上海の街路網は、北京とは全く異なっていて、グリッドを形成するほぼ真っ直ぐな街路もありますが、多くの道は斜めに通っていて、それらのややランク低い道路には車もそれほど多くなく、散歩しやすい道が多いのが特徴です。
「フランス租界」を代表する街路である衡山路や新華路は、補助幹線道路です、青桐の並木が木漏れ日のトンネルを作っている印象的な街路です。沿道にはフランス人がかつて居留していた洋館を改装したホテルや、フレンチレストランなどが点在しています。これらの街路やそこから派生する東平路、桃江路などを散歩すると、ゆったりと時間が流れているのを感じます。
「新天地」は、このような旧フランス租界の一角に、上海特有の民家である「石庫門建築」を計画的に保存改修して造った商業街です。「石庫門建築」は1860年代から作られるようになった上海特有の中洋折衷型の伝統建築で、赤レンガまたは黒レンガ積みの外壁に玄関部分は石の三方枠を持つ様式で、中にはイタリア古典主義建築を思わせるような装飾の施された優美なものもあります。以前は上海の住宅の60%がこの石庫門建築であったといわれていますが、しだいに減ってしまっている中、このようにレトロな雰囲気を利用した商業建築として保存活用されている例もあるのです。
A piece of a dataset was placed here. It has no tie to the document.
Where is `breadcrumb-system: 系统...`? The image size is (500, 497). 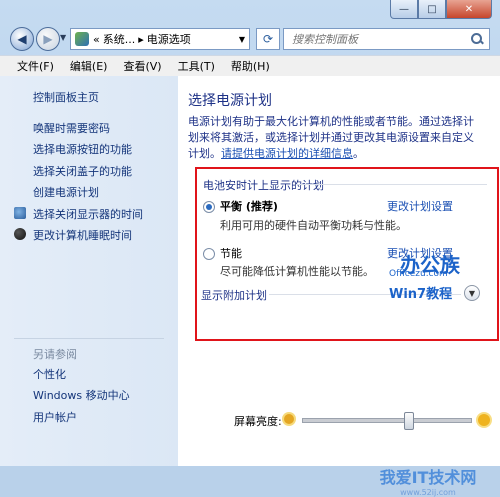
breadcrumb-system: 系统... is located at coordinates (120, 39).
新天地から南西に1kmほど、泰康路から一歩入った一角に「田子坊」があります。田子坊は、道幅2mから4m程度の迷路のような路地空間に、各国料理のレストラン、オープンカフェ、アトリエ、美術品や小物のショップがところ狭しと並ぶユニークな空間です。1999年、陳逸飛という有名な画家・彫刻家がいわゆる「里弄住宅」の内部に、自らの工房を作ったのが始まりで、共感した芸術家たちが次々にアトリエを開設、集まってくる人々を対象にレストラン・バーなどが増えていった自然発生的な商業空間です。
現在でも隣接する一部のゾーンに元から住んでいた人々が生活を守っている一方、上海市政府もこの活力ある都市更新が名所となっていることを評価して用途変更を認めており、エリアは徐々に拡大し続けています。もともと泰康路に面した一角には小さな食品市場があり、あとは3条の路地が泰康路に垂直に伸びていたのですが、これらが回遊できるように横にもつながって迷路のような空間が形成されています。雑貨のお店を通り抜けなければ回遊できないような箇所もあり、行くたびに新しいお店ができているような気がします。
ほかにも、思南公館、東湖路一帯など、やや狭い街路の中にも屋敷森に囲まれた雰囲気のある街路の随所に隠れ家的なレストランなどがあるファッショナブルな世界が拡がっており、これらを発見することが上海を訪れる楽しみの一つになっています。